The indexes I’m constructing are:
The strategy I have working for both indexes is a single top-level document for each index that then has a flat list of index entry elements, one for each topic, i.e.,:
<doc-where-used-index>
<where-used-entry key="/pce-test-data-01/administer/tablet-mobile-ui/task/list-filter-sorting.dita" tagname="task" class="topic/topic task/task" id="list-filter-sorting">
<title>Configure sorting capabilities within mobile filters</title>
<conrefs/>
<topicrefs/>
<doc>
<noderef node-id="2493717" database="pce-test-data-01" tagname="task" baseuri="/pce-test-data-01/administer/tablet-mobile-ui/task/list-filter-sorting.dita"/>
</doc>
<xrefs>
<noderef node-id="2476418" database="pce-test-data-01" tagname="xref" baseuri="/pce-test-data-01/administer/tablet-mobile-ui/concept/mobile-list-filters.dita" href="../task/list-filter-sorting.dita"/>
</xrefs>
</where-used-entry>
…
</doc-where-used-index>
I then have some utility functions to resolve <noderef> elements back to nodes and the index works great.
By using single documents for the index I can use the “construct index doc and then either create DB or replace existing doc in one go” model as shown in the custom index example. Otherwise, as far as I can
determine, one has to ensure that the database to hold the index already exists since you can’t create an index and then separately add to it in a single query. Alternatively, I could construct a very large sequence of individual document nodes and add those
to the index as it’s created—I suspect it comes to the same thing but I haven’t tried it.
Using the where-used index to calculate the doc-to-bundle index, it takes about 50ms per topic or map to determine the bundle (on my laptop), which is still 10x slower than I’d like but certainly tolerable
(at 50ms per topic it takes about 7.5 minutes to process 9400 topics). I’d like to know if there’re things I can to do reduce this time but I can take that up later—current result is more than good enough for my immediate purposes (which is to report data
about the topics grouped by bundle, thus the need for the topic-to-bundle index).
From the topic-to-bundle index I can generate a JSON representation of it almost instantly by generating JSON XML and then serializing it (this JSON is then consumed by an XSLT running elsewhere, at least
for now).
What I haven’t done yet is implement updating these indexes to reflect file changes from git repo updates: that should be a relatively simple application of XQuery update but I’m not sure what the performance
implications are of modifying individual nodes within a single document as opposed to modifying entire documents (i.e., if I made each index entry a separate document).

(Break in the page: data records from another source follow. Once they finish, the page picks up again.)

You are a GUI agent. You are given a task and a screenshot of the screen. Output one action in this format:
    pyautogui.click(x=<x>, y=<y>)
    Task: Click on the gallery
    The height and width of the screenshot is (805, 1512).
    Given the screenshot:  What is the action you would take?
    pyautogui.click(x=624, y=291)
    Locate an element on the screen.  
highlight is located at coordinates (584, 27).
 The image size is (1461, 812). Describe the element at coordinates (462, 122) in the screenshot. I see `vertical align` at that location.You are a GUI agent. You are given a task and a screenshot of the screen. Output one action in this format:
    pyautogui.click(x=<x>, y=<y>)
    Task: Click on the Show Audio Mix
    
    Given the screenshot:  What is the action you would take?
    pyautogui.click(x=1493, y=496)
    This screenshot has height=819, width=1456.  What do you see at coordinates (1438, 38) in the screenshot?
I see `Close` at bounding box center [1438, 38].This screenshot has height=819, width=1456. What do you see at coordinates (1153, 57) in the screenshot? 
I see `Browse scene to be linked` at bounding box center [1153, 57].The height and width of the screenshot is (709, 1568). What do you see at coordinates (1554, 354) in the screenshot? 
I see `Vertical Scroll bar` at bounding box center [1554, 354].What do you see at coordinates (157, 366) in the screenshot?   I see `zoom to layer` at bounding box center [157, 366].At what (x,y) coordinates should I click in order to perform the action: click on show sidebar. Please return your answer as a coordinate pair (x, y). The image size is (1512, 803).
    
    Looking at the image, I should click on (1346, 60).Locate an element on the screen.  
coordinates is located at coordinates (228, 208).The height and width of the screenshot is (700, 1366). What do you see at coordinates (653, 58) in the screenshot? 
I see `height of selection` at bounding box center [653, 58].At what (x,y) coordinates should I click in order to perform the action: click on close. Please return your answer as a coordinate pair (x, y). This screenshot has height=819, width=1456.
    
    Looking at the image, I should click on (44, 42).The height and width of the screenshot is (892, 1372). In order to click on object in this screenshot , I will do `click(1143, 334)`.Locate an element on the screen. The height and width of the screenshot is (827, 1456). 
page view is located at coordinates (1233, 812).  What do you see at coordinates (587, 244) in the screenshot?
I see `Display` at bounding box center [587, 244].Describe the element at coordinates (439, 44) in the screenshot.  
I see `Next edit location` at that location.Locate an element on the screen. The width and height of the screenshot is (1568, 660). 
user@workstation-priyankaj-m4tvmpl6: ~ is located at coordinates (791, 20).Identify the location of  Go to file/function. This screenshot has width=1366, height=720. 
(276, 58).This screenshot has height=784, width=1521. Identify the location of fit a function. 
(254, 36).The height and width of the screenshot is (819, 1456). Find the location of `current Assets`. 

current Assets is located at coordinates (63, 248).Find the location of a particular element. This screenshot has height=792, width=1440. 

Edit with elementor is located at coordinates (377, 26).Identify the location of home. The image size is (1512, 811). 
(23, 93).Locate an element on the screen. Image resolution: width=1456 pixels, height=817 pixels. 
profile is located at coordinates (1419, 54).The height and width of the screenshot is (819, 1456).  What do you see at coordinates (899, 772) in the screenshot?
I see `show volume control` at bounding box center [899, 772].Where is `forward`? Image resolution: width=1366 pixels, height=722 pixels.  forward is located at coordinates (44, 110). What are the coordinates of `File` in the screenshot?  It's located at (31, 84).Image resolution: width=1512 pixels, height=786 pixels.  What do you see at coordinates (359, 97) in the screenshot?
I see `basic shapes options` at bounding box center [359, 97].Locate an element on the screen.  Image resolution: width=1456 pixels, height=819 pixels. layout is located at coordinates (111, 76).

I also determined that constructing an XQuery map from the index data is very slow—clearly a “don’t do that” kind of thing, while constructing a JSON XML representation of the index is very fast. Not a surprising
result but worth confirming.
I’ll be refining this system as I hammer it into a server-based web application for reporting information about our entire corpus of topics as they change over time.
Cheers,
E.
_____________________________________________
Eliot Kimber
Sr Staff Content Engineer
O: 512 554 9368
M: 512 554 9368
LinkedIn | Twitter | YouTube | Facebook
From:
Christian Grün <christian.gruen@gmail.com>
Date: Monday, January 24, 2022 at 6:57 AM
To: Eliot Kimber <eliot.kimber@servicenow.com>
Cc: basex-talk@mailman.uni-konstanz.de <basex-talk@mailman.uni-konstanz.de>
Subject: Re: [basex-talk] Strategy for Persisting Maps that Contain Nodes: db:node-id()
[External Email]
> My approach is to create a separate element for each index entry, rather than creating a single element that then contains all the index entries as shown in the index construction example in the docs.
You mean you don’t group the nodes by the index key, as shown in the
docs? That should be fine as well. If the entries are grouped, a
single element may get larger, but the overall number of nodes to be
added or replaced will be smaller. If single entries need to be
updated in your scenario (e.g. because the key changes), grouping
might not be the solution, though.
There are usually various solutions for achieving the same goal. The
presented example is fairly simple indeed (most or our index
structures in real-world applications are certainly more complex). I
guess that 16 GB should be more than sufficient for a 70 MB index
database, but feel free to share your experiences.